In this post, we will learn how to encircle data points with ggplot2. In R, there are multiple ways to highlight/annotate data points. Here we will use, ggalt, one of the ggplot2 extension packages to encircle data points. ggalt‘s geom_encircle() function can automagically encircle points belonging to multiple groups.
Setting data and packages
First, let us load the packages needed.

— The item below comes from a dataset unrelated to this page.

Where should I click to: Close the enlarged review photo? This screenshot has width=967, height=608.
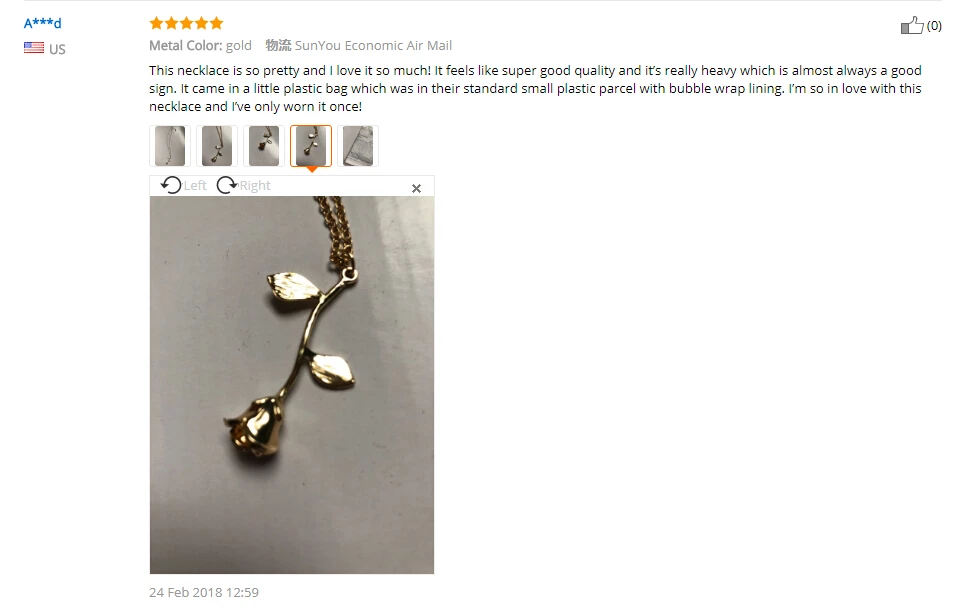click(x=416, y=189)
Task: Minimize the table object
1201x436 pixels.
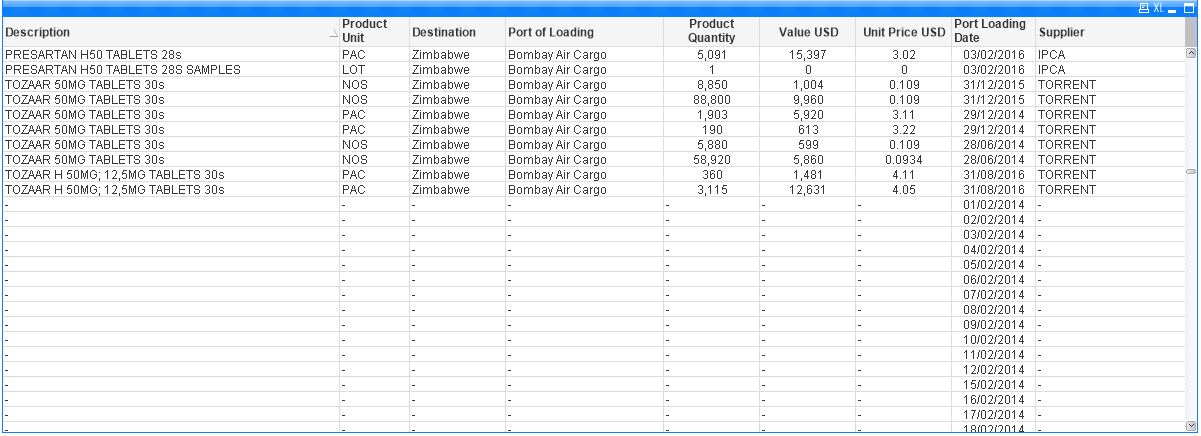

We can install ggalt from CRAN and we have ggalt version ‘0.4.0’. Let us also load palmer penguins dataset for making scatter plots and highlighting or encircling points on the plot.

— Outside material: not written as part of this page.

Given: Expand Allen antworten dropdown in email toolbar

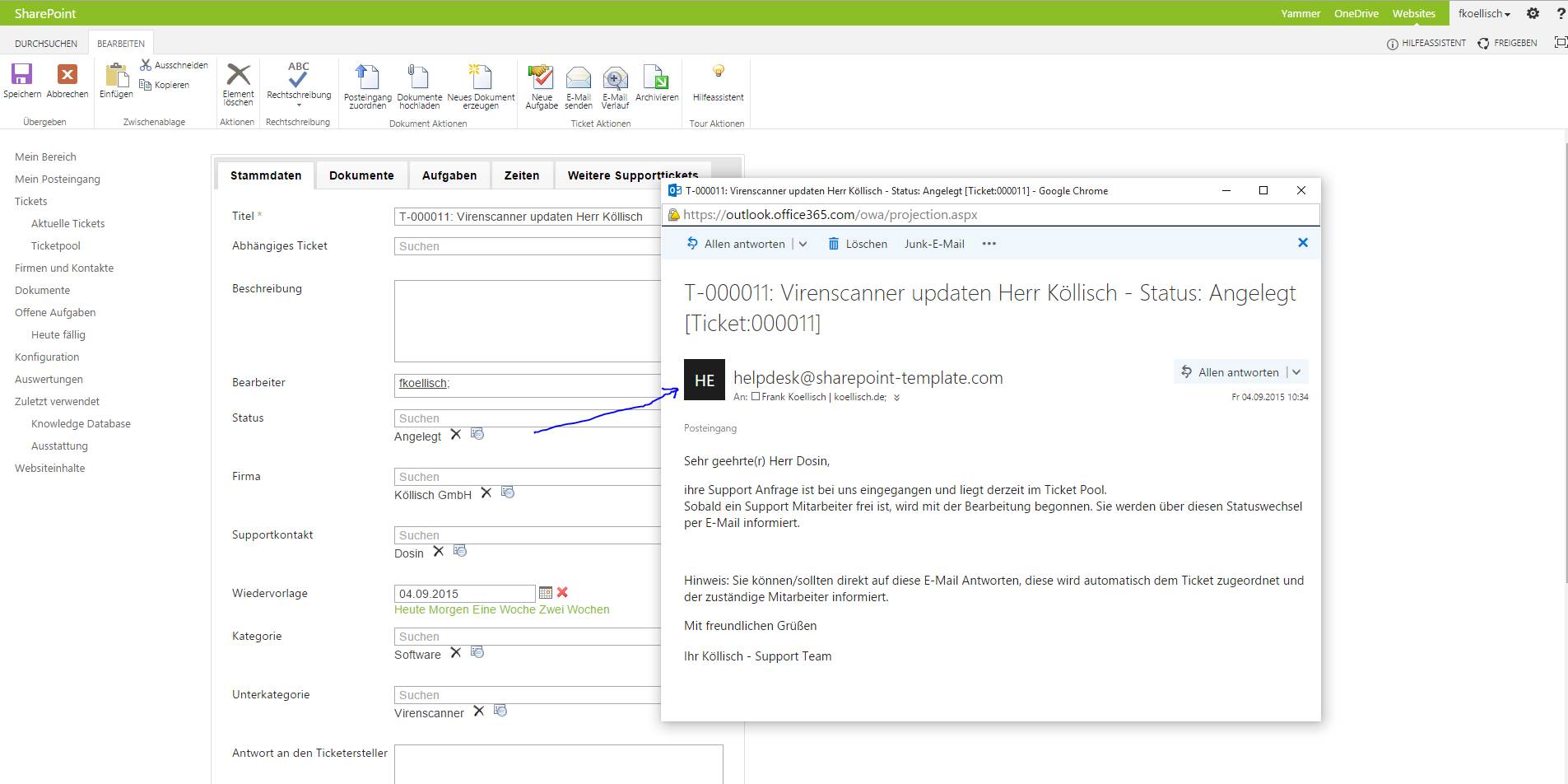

library(tidyverse) library(palmerpenguins) library(ggalt) theme_set(theme_bw(16)) packageVersion("ggalt") # 0.4.0
Let us make a simple scatter plot
penguins %>% ggplot(aes(x = flipper_length_mm, y = body_mass_g, color = species))+ geom_point()
Circling data points with geom_encircle()

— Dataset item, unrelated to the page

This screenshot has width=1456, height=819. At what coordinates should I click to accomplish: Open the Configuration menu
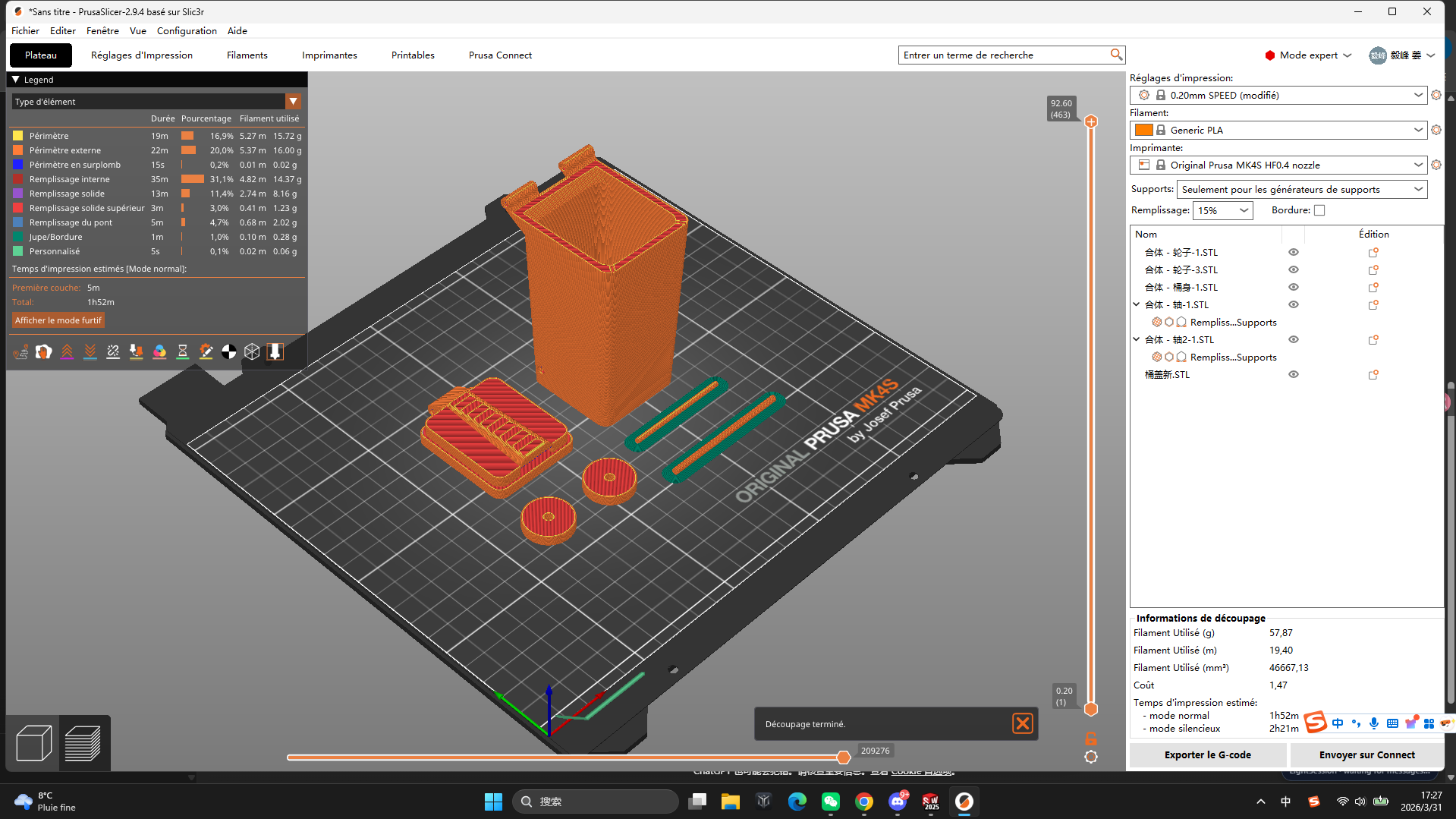coord(187,31)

We can use geom_encircle() as additional layer to our existing ggplot to automagically detect and encircle data points.
penguins %>% ggplot(aes(x =flipper_length_mm, y = body_mass_g, color = species))+ geom_point()+ geom_encircle(s_shape = 1, expand=0)
In this example, geom_encircle() has encircled three groups, i.e. species, and circled around each group’s the data points. If we had not added color by species in our scatter plot, ggalt’s geom_encircle() would encircle all the data points in the plot.
Circling Select Data points with geom_encircle()
We can also select certain data points to encircle. In this example, we are encircling data points corresponding to Gentoo penguins. To do that we use data argument within geom_encircle(), like any other geoms in ggplot and provide the subset of data that we want to. use to encircle data points.
penguins %>% ggplot(aes(x=flipper_length_mm, y = body_mass_g, color=species))+ geom_point()+ geom_encircle(data = filter(penguins, species== "Gentoo"), s_shape=1, expand=0) ggsave("encircle_select_points_ggalt_geom_encircle.png")
geom_encircle() has encircled the selected data points, i.e. Gentoo species.